RunJob

Introduction

For a standard grid job, the pilot's Monitor module forks a subprocess and monitors it for the duration of the job. The subprocess, RunJob (formerly called 'runJob') is responsible for determining the payload setup, perform any stage-ins, execute the payload and stage-out its output at end of the job. To facilitate the introduction of other subprocess modules with different workflows, the older runJob module has been refactored into the RunJob class that has the same plug-in structure as the Experiment and SiteInformation classes. RunJob will eventually become a "full" base class, only containing common methods for all sub classes that inherits from it. At that point, the bulk of the current methods in RunJob will be moved to RunJobNormal, i.e. a class that will be used for running normal PanDA jobs (see the diagram below).

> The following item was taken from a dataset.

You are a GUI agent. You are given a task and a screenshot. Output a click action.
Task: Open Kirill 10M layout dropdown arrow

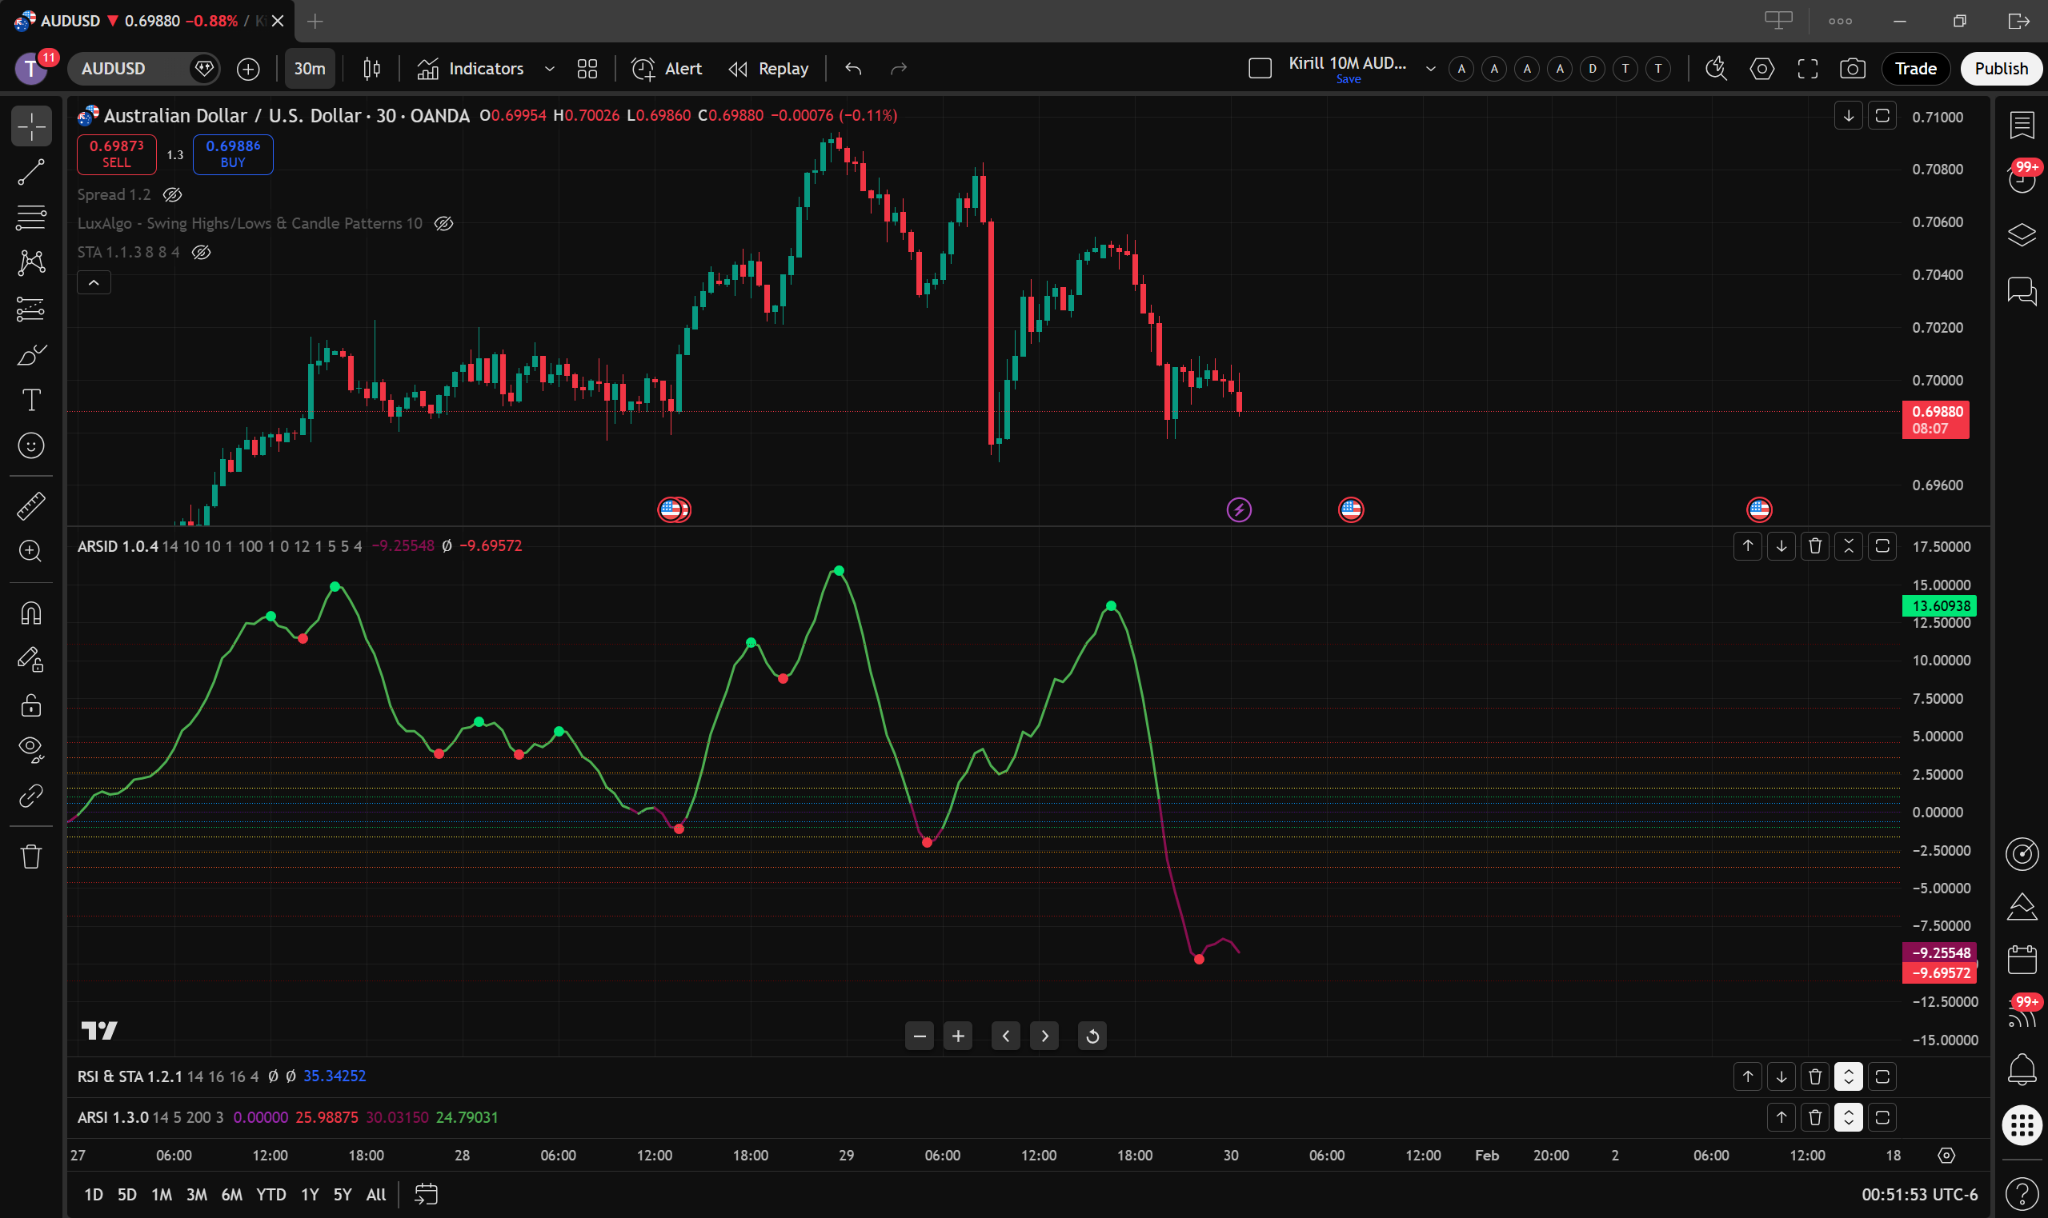[1430, 68]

The class responsible for Event Service jobs is called RunJobEvent. The classes containing the HPC code are called RunJobHPC, RunJobTitan and RunJobMira (RunJobIntrepid?). The inheritance structure is shown in the diagram below. Code that is common for different HPCs will be placed in RunJobHPC.

RunJobClassDiagram.png
RunJob class diagram

Responsibilities

It was recommended by Kaushik on the Event Service meeting on June 19, 2014, that Danila will be responsible for the RunJobHPC (the base class for the HPC code) and RunJobTitan classes, that Taylor and Doug will be responsible for the RunJobMira class, and that Paul will be responsible for RunJob and the overall structure. Note (2016): Wen is responsible for the RunJob AES class used on HPC:s.

Implementation

A factory class (RunJobFactory) is used to return an instance of the proper sub class assuming that the name is known, e.g. 'normal', 'hpc', 'titan', 'eventservice', etc. The name is a string that is defined as a private data member, called __runjob in the RunJob classes. Unlike the Experiment and SiteInformation classes, RunJob classes have less restrictions and demands as to which methods are required.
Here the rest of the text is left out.